Dans ce roman historique, Zakya Daoud ne se focalise pas sur une grande figure centrale, comme elle l’avait fait pour Mehdi Ben Barka, Abdelkrim ou plus récemment la Cherifa de Ouazzane. C’est le portrait d’une époque qu’elle brosse, époque qu’elle a elle-même très bien connue et dont elle a été une des observatrices avisées.

Elle retrace les tensions entre le mouvement national et le Palais, les persécutions de la gauche, les répressions des étudiants et lycéens, les revirements, la montée des tensions avec l’Algérie, jusqu’au coup d’État de Skhirat. Les Aït Chéris n’est pas un récit intimiste. Zakya Daoud prend pour titre l’expression méprisante de Hassan II pour désigner les couples dits « mixtes », et aborde cette époque violente du point de vue presque naïf de jeunes femmes qui n’étaient pas particulièrement portées vers la politique, contrairement à leurs époux, et qui découvrent peu à peu les complexités de leur pays d’adoption : « Il leur faudrait beaucoup plus de temps pour comprendre une des règles de bases de ce pays : les gens évoluent dans un maquis de sentiments si compliqués et si violents qu’ils se protègent par une amabilité apparente qui n’est, au fond, qu’une mise à distance. »
|---|
* CONSIGNE:
Poursuivez la présentation du roman Les Aït Chéris après la citation qui la termine. Les entrées ne sont d'aucune utilité ici.
|---|
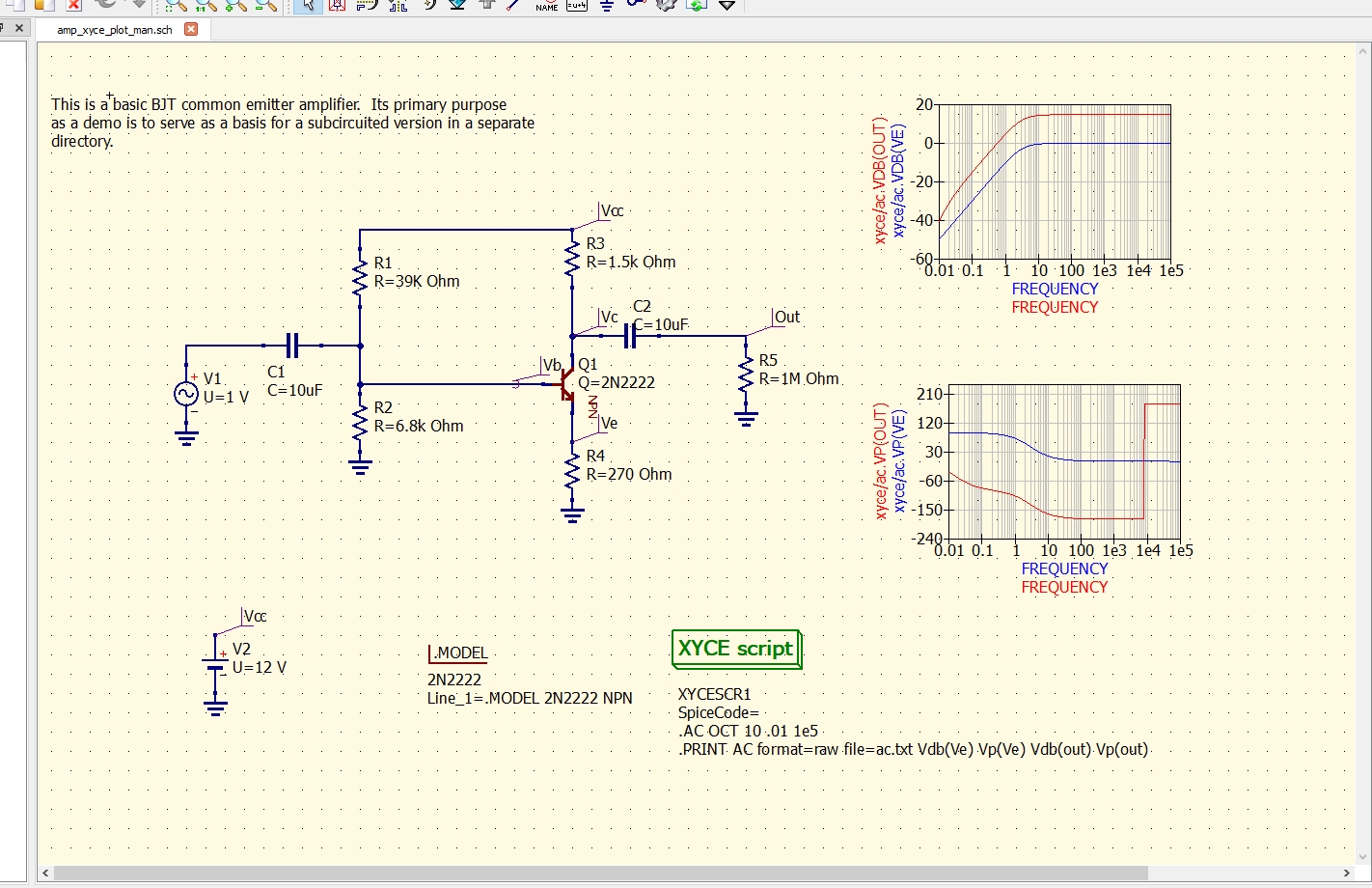Open the black triangle dropdown at toolbar end
Image resolution: width=1372 pixels, height=888 pixels.
[727, 7]
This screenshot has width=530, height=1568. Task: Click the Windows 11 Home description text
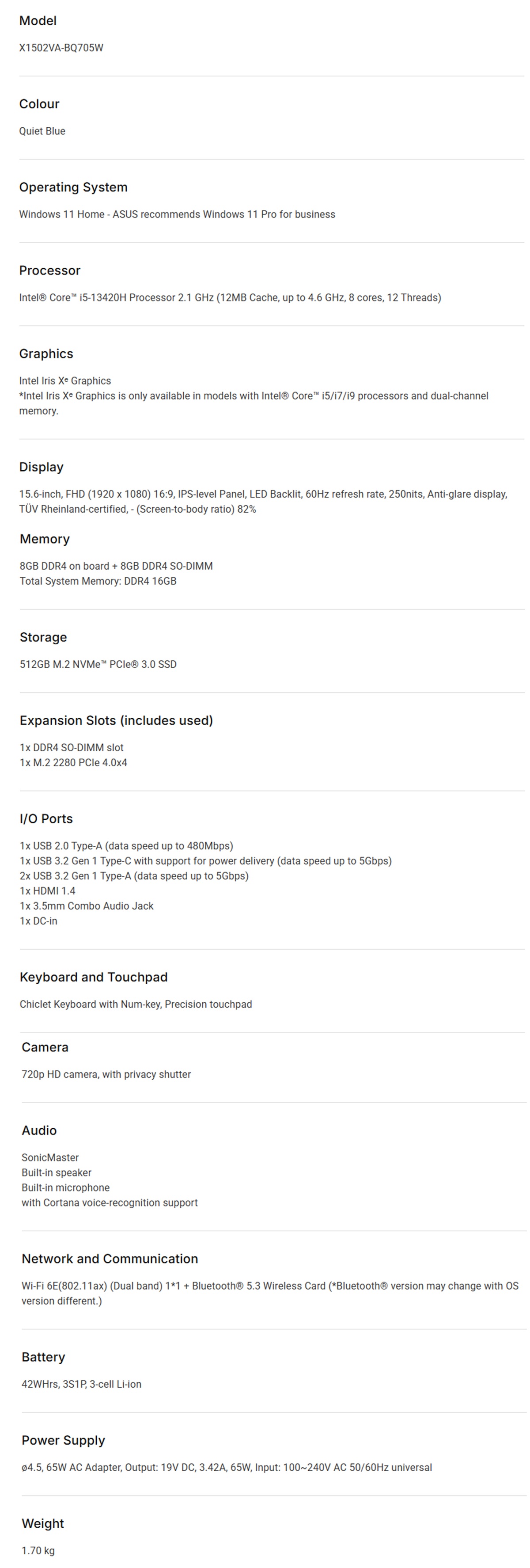click(177, 214)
|---|
* RÉPONSE:
Zakya Daoud montre comment s’organise ce microcosme social où, au-delà des divergences, toutes se sentent marginales dans une société conservatrice, qui se replie sur la religion et se réinvente des traditions rigoristes, voire « retourne allègrement vers le Moyen Âge ». « Très soucieuses de féminisme, attentives à l’évolution des droits de la femme, elles voyaient toutes trois un net recul, les femmes devenant le refuge de toutes les négations ». Elles doutent, se sentent piégées dans cette société qui les tolère à peine et considère qu’« un mariage hors de sa culture, un mariage mixte donc, est un acte brutal qui casse le tissu social ».Et elles doivent apprendre à résister. Un livre sensible où « tout est fictif, rien n’est inventé ».

Dans le texte

Fatima Zohra, instruite, « immariable »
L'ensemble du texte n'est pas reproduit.